第一卷:黑水卒 1-30章 .绝处窃生. 第九章 黑水泽 (第2/2页)
“啊!”
一声凄厉的、仿佛来自灵魂深处的尖叫在他脑海中炸开!
不是声音,是“感觉”。一股庞大的、混乱的、夹杂着无尽怨恨与不甘的记忆碎片,如决堤的洪水般冲进他的意识。
他看见一个穿着华美衣裙的女子,站在一座高楼的窗前,眺望着远方的群山。她的侧脸很美,但眼中满是忧郁。
“小姐,该服药了。”侍女端来药碗。
女子接过,一饮而尽,然后继续望着窗外:“他……还没回来吗?”
“姑爷他……前线战事吃紧,怕是……”
“三年了。”女子低声说,“说好三年就回来接我的。”
画面破碎,重组。
他看见战火,看见尸体,看见那个女子跪在一个衣衫褴褛的士兵面前,颤抖着手接过一枚染血的戒指。

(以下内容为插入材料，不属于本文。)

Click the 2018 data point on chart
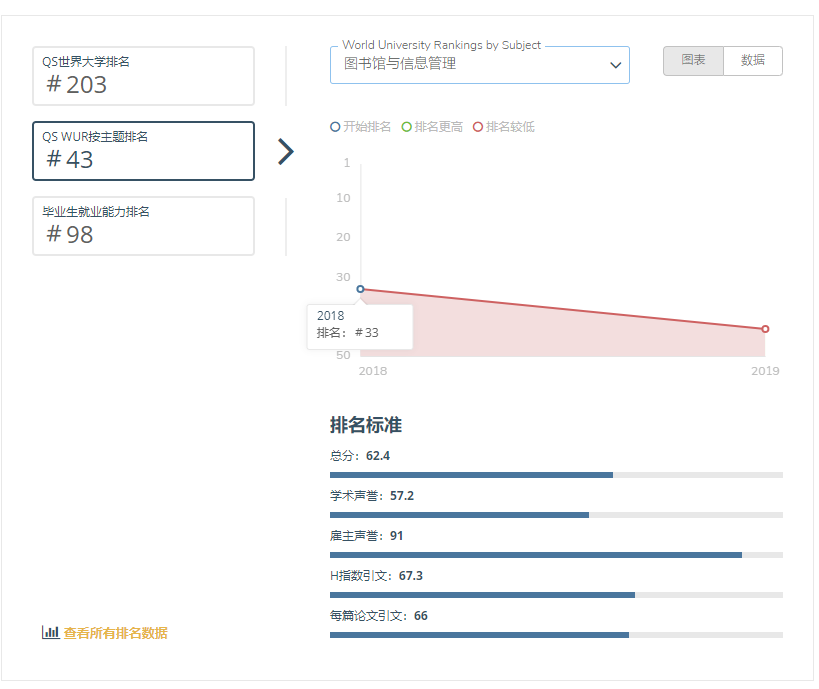Viewport: 819px width, 689px height. pyautogui.click(x=361, y=289)
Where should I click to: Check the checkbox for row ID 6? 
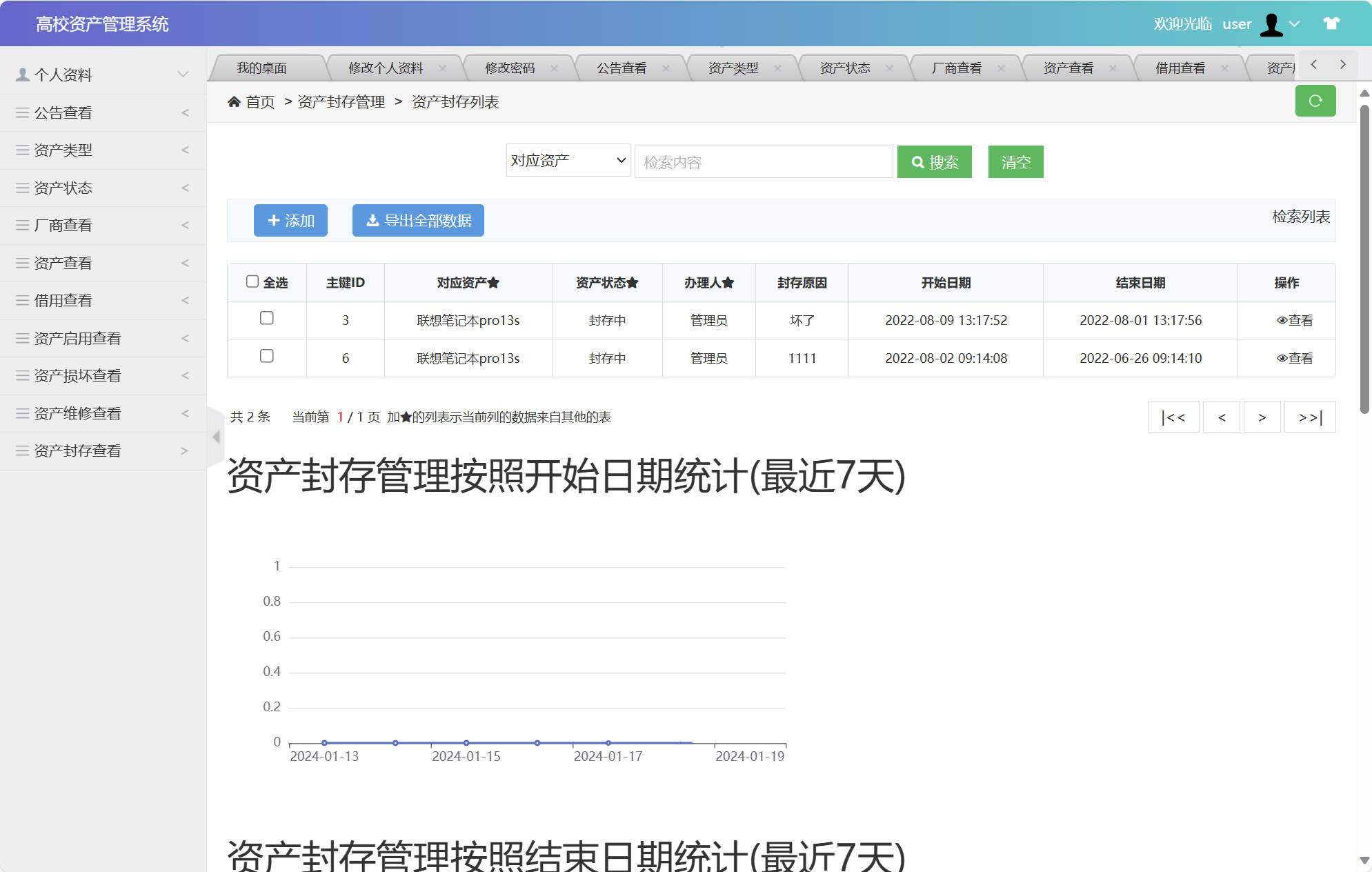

“姑爷他……战死了。这是他的遗物,说是……留给小姐的。”
女子没哭。她只是接过戒指,看了很久,然后戴在手上。
“知道了。”她说,声音平静得可怕。
又一副画面。
女子坐在梳妆台前,对镜梳妆。她打扮得很美,比出嫁那天还美。然后她起身,走到窗边,推开窗。
楼下是街道,人来人往。
她低头,看着手上的戒指,轻轻吻了吻那块红石。
“等我。”她说。
然后纵身一跃。
“不——!”
苏砚猛地抽回手,戒指“当啷”一声掉在泥里。他大口喘息,冷汗浸透了单薄的衣衫,心脏狂跳,几乎要冲破胸膛。

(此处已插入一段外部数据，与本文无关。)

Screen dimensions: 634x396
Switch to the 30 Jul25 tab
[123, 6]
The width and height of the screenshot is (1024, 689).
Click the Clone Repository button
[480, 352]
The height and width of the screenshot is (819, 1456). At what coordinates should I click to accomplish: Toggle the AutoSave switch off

往生种在疯狂跳动,像饿了三天的野兽看见了血肉盛宴。那些涌入他脑海的怨气、记忆、执念,正被它贪婪地吞噬、消化、吸收。
“这是……”苏砚盯着泥里那枚戒指,眼中满是惊悸。
记忆碎片里的女子,他认出来了。
不是脸,是那身衣服——虽然只是惊鸿一瞥,但那衣裙的样式、纹路,他曾在爹收藏的一本残破古籍里见过。那是三百年前,大周王朝鼎盛时期,贵族女子的服饰。
而这枚戒指……
苏砚忽然想起周先生在乱葬岗说过的话。
“三百年前,大周朝南征,三万将士于此阻击南蛮十万大军,血战七日七夜,无一人退……朝廷为彰其忠烈,本欲立庙祭祀,却因朝堂党争,此事不了了之。”
三万将士。
其中有多少人,家里有妻儿在等?
这枚戒指的主人,那个战死沙场的“姑爷”,他的妻子等到最后,只等到一枚染血的戒指。然后她戴上它,从高楼跃下。

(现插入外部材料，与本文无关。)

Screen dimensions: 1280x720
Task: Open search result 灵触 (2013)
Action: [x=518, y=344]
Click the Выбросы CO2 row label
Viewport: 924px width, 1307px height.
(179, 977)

她的怨,她的执,她的不甘,随着这枚戒指沉入沼泽,在这里浸泡了三百年。
苏砚缓缓弯腰,重新捡起戒指。
这一次,他有准备了。他将意识沉入心口,用本心种那点微弱的温暖包裹住自己,然后才去“触摸”戒指里的记忆。
更多的碎片涌来。
不只是那个女子的,还有无数零散的、破碎的、属于不同人的记忆片段:士兵冲锋时的怒吼,战马倒地的悲鸣,刀剑入肉的闷响,还有临死前对远方亲人的最后思念……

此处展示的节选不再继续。